There are few things in this world that bother me as much as people who complain but are not willing to make a change to fix whatever it is that is the issue. If you aren't willing to put forth any effort or make any adjustments, then you do not have the right to complain about the situation you're in. Effort breeds positive change and change produces character and quality.
As someone who has always found comfort in the gym, on the court, or doing something active, I know I take for granted the complete comfort I feel doing those activities. I'm not saying that some of the physically demanding activities don't burn or hurt my muscles, but, mentally, I'm comfortable doing what I'm familiar with. It makes sense that some people would feel uncomfortable or out of place doing these activities because A) maybe they've never done them before, or B) maybe their body isn't prepared for the physical exertion.

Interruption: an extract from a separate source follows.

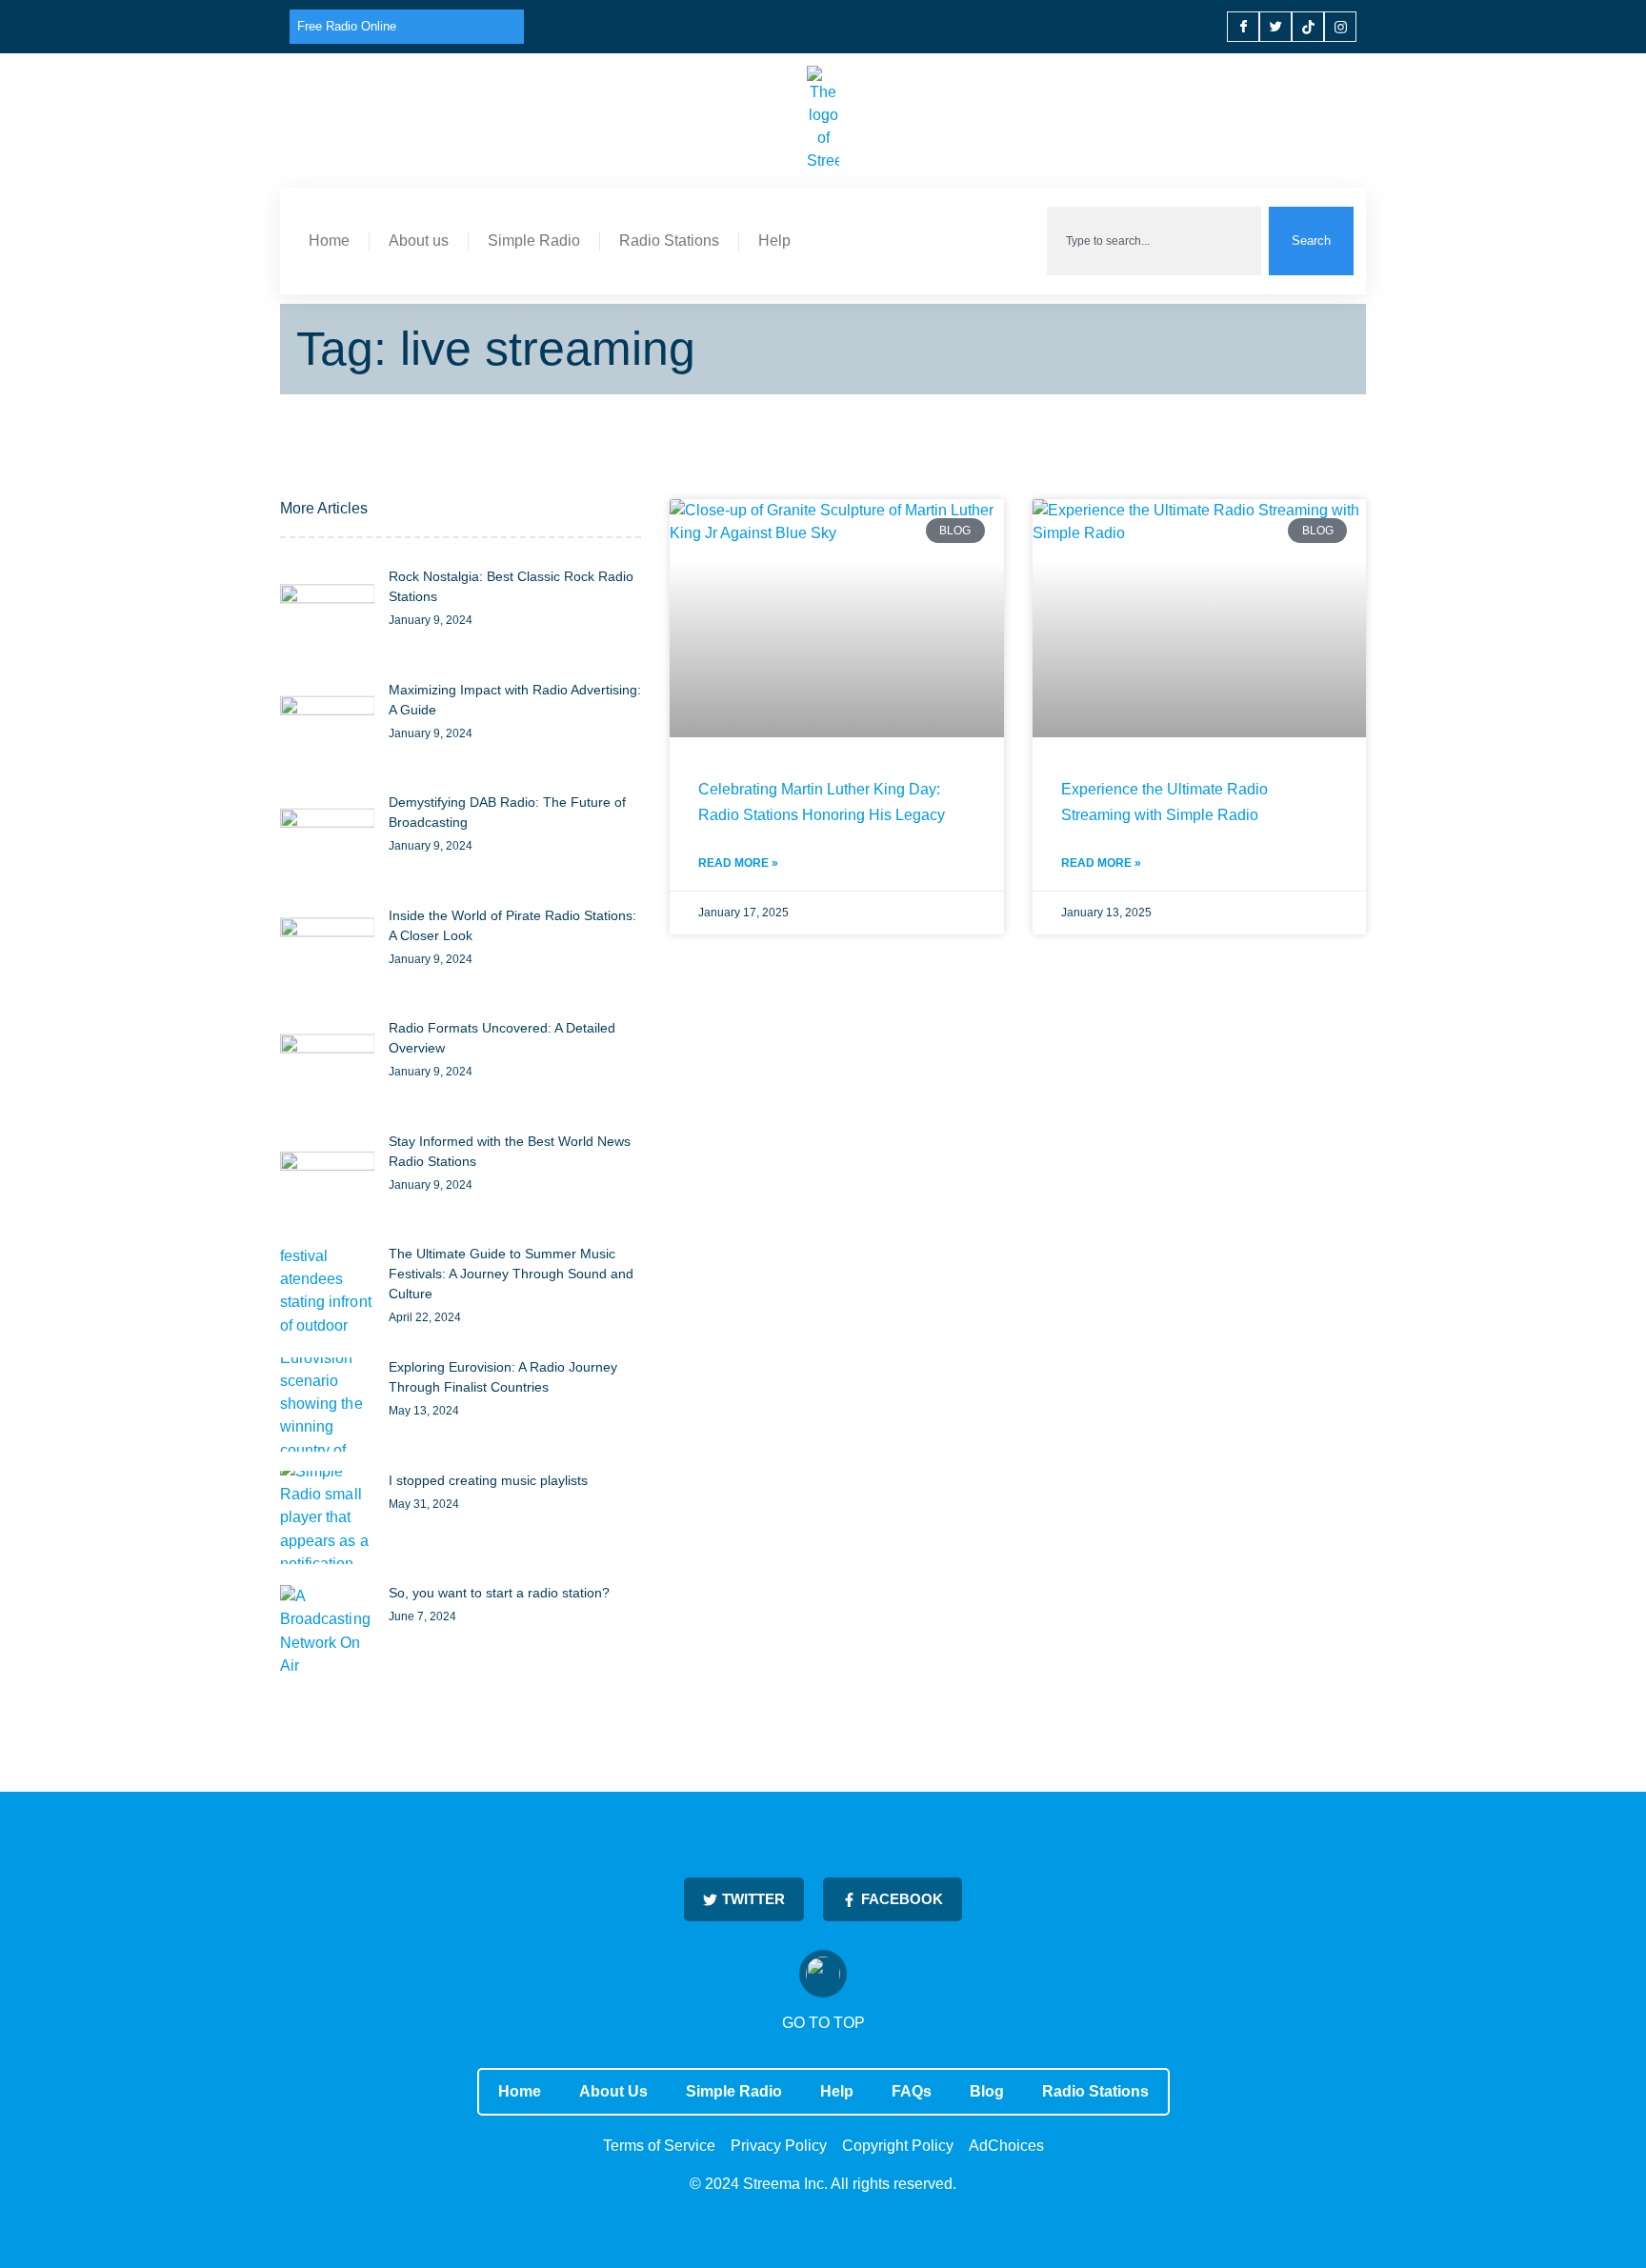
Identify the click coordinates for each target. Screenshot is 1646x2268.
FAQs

In regard to point B listed above, it's tough. I know it's intimidating to walk into a gym full of perfectly sculpted bodies, both men and women. It's scary to be the weakest one there, the skinniest, the chubbiest, or maybe the most uninformed. It takes a lot of mental toughness to walk into a gym, know that you need help, and not be afraid to ask for it. First of all, half your battle will be to learn how to effectively work out in your specific body. Second, you'll have to block out everyone else there and stop worrying about what they're thinking. If you feel as if they're watching you, they probably aren't. They most likely want the rack you're working
I saw a post online this week about a body-building couple who have been criticized for spending too much time in the gym and too much time spent counting their nutritional intake. It really goes to show that both ends of the spectrum of physical fitness will be criticized. You're never going to be the perfect size, weight, or have the right amount of strength to please everyone, so find one that you are comfortable with for yourself. Being comfortable in your own skin and not hating the body you live in every day, is in your control. It won't be easy, and it's not for anybody who won't make a healthy lifestyle a priority. But the first step is to stop the verbalization of your discomfort by complaining, and start to making a change. Actively working to make a positive change in your life is completely worthy of respect-- complaining and doing nothing about it, is not.